Landscape and ceramic artist James Bennett has a strong instinct for what works, visually and practically. For more than 20 years his outdoor design has transformed spaces, from meagre city lots to sprawling acreages, giving his clients delightful, usable outdoor spaces. James has lived on the Sunshine Coast for 18 years. Approaching his sunny studio, one sees evidence of his outdoor design choices in the carefully selected plants, hedges, and espaliered fruit. He has nurtured a vast rosemary hedge and common medlar, a member of the rose family. This thick shrub was once widespread in Europe and the Middle East, having been cultivated since Roman times. Medlar fruit has large, showy white blossoms in spring and is ready to harvest in late fall, when the soft fruit tastes exquisitely of applesauce.
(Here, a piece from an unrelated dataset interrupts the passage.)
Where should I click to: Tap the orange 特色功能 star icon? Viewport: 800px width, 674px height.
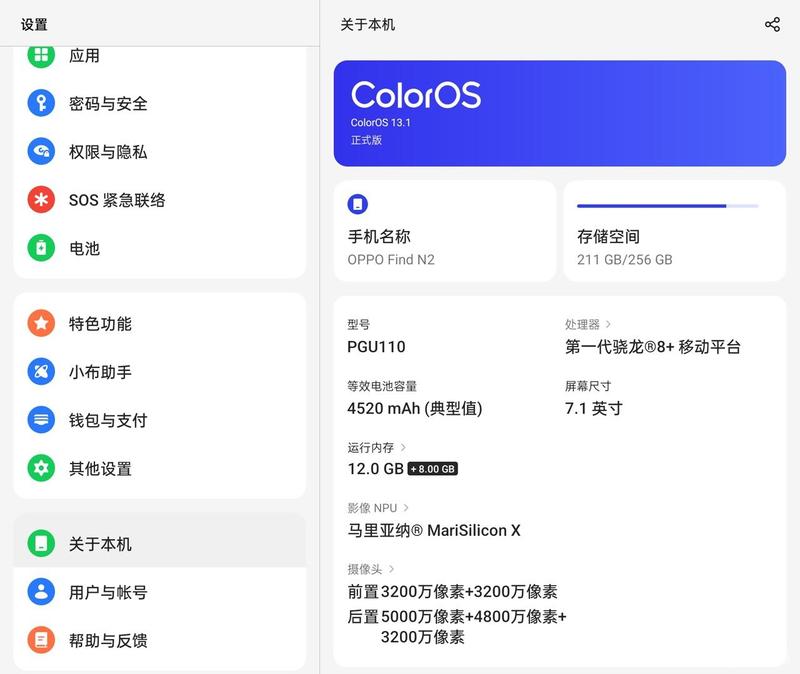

It’s not something one sees in the average front yard.

James has a down-to-earth take on landscape design. In his view: “Garden design is nothing more than hard listening to the customer and damn hard work.”

His affinity for form and earthiness translates quite seamlessly into ceramics. In his pottery, James produces a wide array of pieces, from precious, softly rounded dipping bowls to austere vessels. His sources of inspiration are wide; sometimes it is geopolitics, sometimes nature. He crafts vases with earth-inspired decorative features such as thorns and fungi, alongside sturdy and eminently usable dishware finished with cottage colours like cobalt blue and creamy white. You will see fascinating and intricate objects with shapes one might see on a diving expedition, of corals, spines, and mollusks. It’s all a little unusual, a feast for the eyes, and somehow just right.
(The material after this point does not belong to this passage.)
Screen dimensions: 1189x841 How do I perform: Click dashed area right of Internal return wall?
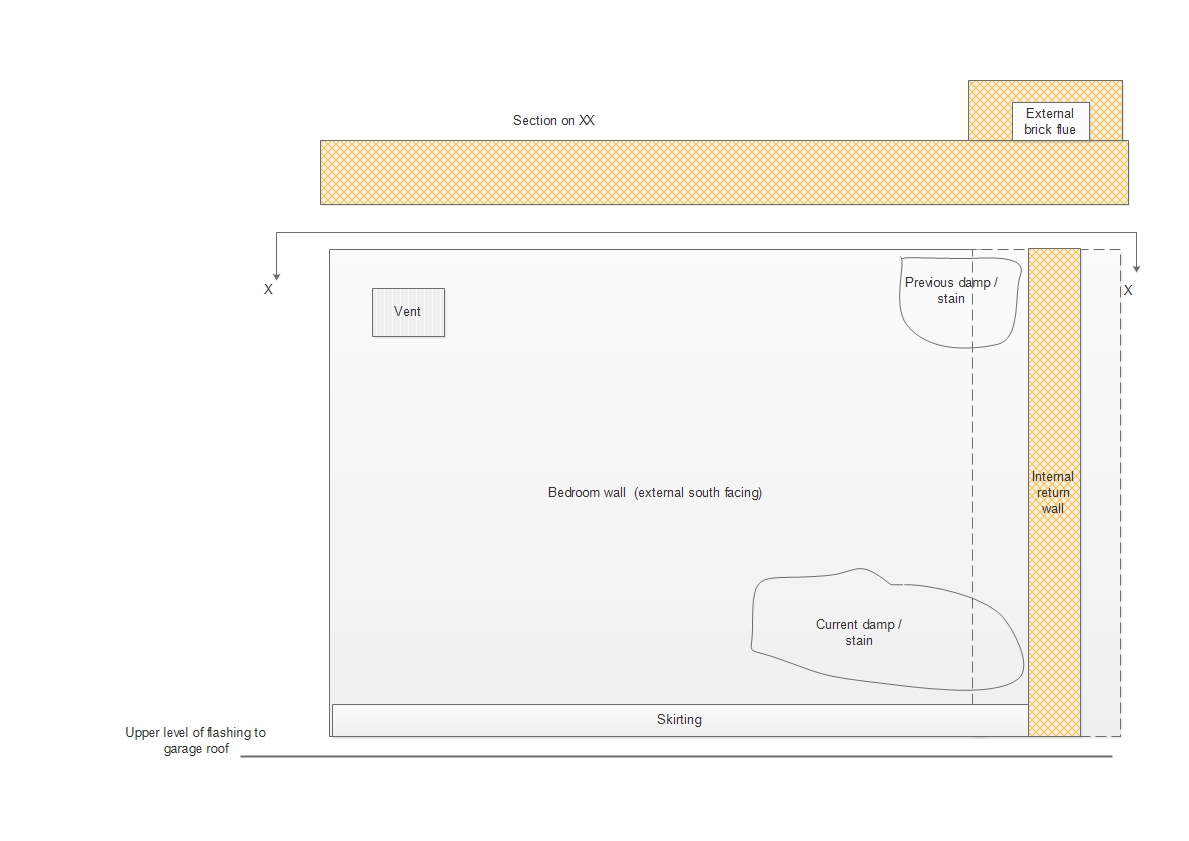point(1101,500)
There is nothing whimsical in James’ approach to his pottery work, either. “Pottery,” he says, “is the same hard, consistent work with the curated eye to smash the things that are not (at least) really good.” Dryly, he likes to quote an old potter: “You have to make 100 cups and throw out 99. Then you do it over again and again. Soon you might know how to make a cup.”

James’ work can be viewed and purchased at Fresh from the Coast, on Trail Avenue in Sechelt. It’s the perfect stop for curated giftware by talented local artists and crafters. How is it that we have such a wealth of craft and creativity here? Our inspiring setting? Maybe. But James says, for himself at least, it’s more simple: “This is what happens when you don’t watch TV.”